As it turns out, there was another kind of hurry, a more personal hurry. It came from my aging mother who now lives in Israel. Sometimes God’s individual plan for our lives is uncertain. On other occasions it slaps us up and down the side of the face. I did not need prophet, prayer or meditation to understand that if my mother lived in Israel, I too must start visiting Israel or I would never see my mother again. Does God want one to spend time with his mother? It’s a no brainier.
When people tried to warn me not to go, fearful, because of events that drive the news (Iran’s nuclear program, Hamas’ addictive habit of firing missiles into Israel every day from Gaza) I still knew that I needed to go. There were times when such a trip would have been safer but that is an irrelevant fact. The time to visit Israel is the time when God tells me. This same God who called me was going to take care of me. I never doubted it for a second and never believed I would fall into any harm.
What awaited me was unimaginable. As I have tried to describe with previous diary entries, there is now a connection between myself and the land that words can never fully explain. I have taken many journeys these last twenty years. I have seen the most beautiful places; including the home I loved flying back to, San Diego. Still, there is a tie to the land of the patriarchs that jumps light-years beyond my academic/spiritual interest in the Bible. It surpasses the obvious explanations, flirting with the metaphysical, the romantic, and other loaded words, which are still (at the end of the day) only words. They can never fully illustrate the feeling.
Who can interpret an emotional connection to the ancient? Only a fool would try…. which is why I will now try and I’ll do so, by detouring for a moment, with a story:
Masada was the name of a mountaintop fortress, constructed shortly before the time of Christ by King Herod the Great. Herod was an unpopular king, a puppet ruler, placed in power by Israel’s “peaceful” occupiers, the Romans. It occurred to Herod that a getaway sanctuary might just come in handy, should the populace ever revolt against him. As it happened, Herod died long before Masada’s walls were desperately needed for a different crisis. A Jewish uprising, dedicated to throwing the Romans out of Israel, resulted in a fatal war against Israel. A heroic last stand at Masada kept the Romans at bay for quite some time. But eventually, they built the kind of ramparts that enabled them to scale the mountain and make an example of any who would dare defy the masters of the world.
When the Romans finally broke through, not one Jewish soldier was found alive. These heroic rebels (along with their families) had chosen suicide. I believe that as a general rule, God wants us to hold on to life, even in the face of torture, slavery or death at the hands of an enemy, all of which awaited the ancient Jewish warriors if they were captured by Rome. But some of these men who might have continued fighting to the death were concerned about their wives and daughters being raped or their sons and babies being enslaved. They chose an honorable death rather than anti-life.

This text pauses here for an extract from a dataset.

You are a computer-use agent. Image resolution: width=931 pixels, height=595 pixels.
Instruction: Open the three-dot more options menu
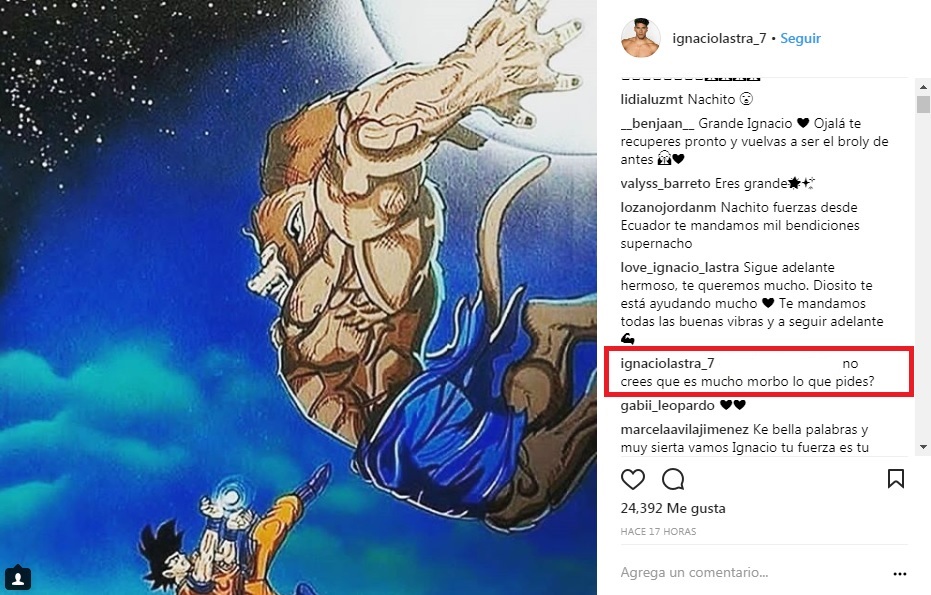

“God give me the grace to make the right decisions when confronted by horrible alternatives. I do not know if these people did the right thing or not. But I do not judge them. How can one imagine the painful, melancholy emotions that possess a man while watching the Romans approach from below?”
I took a tour of Masada. Its remains are vast and match well with the description of the ancient Jewish historian, Josephus. I made a new friend that day, an American who now lives in Israel. He was with me at the ruins of Masada but I am not going to mention his name. I actually don’t think he would mind, but he shared an unusual, personal story as we stood between past and present and it should be up to him if he wants his name on my blog.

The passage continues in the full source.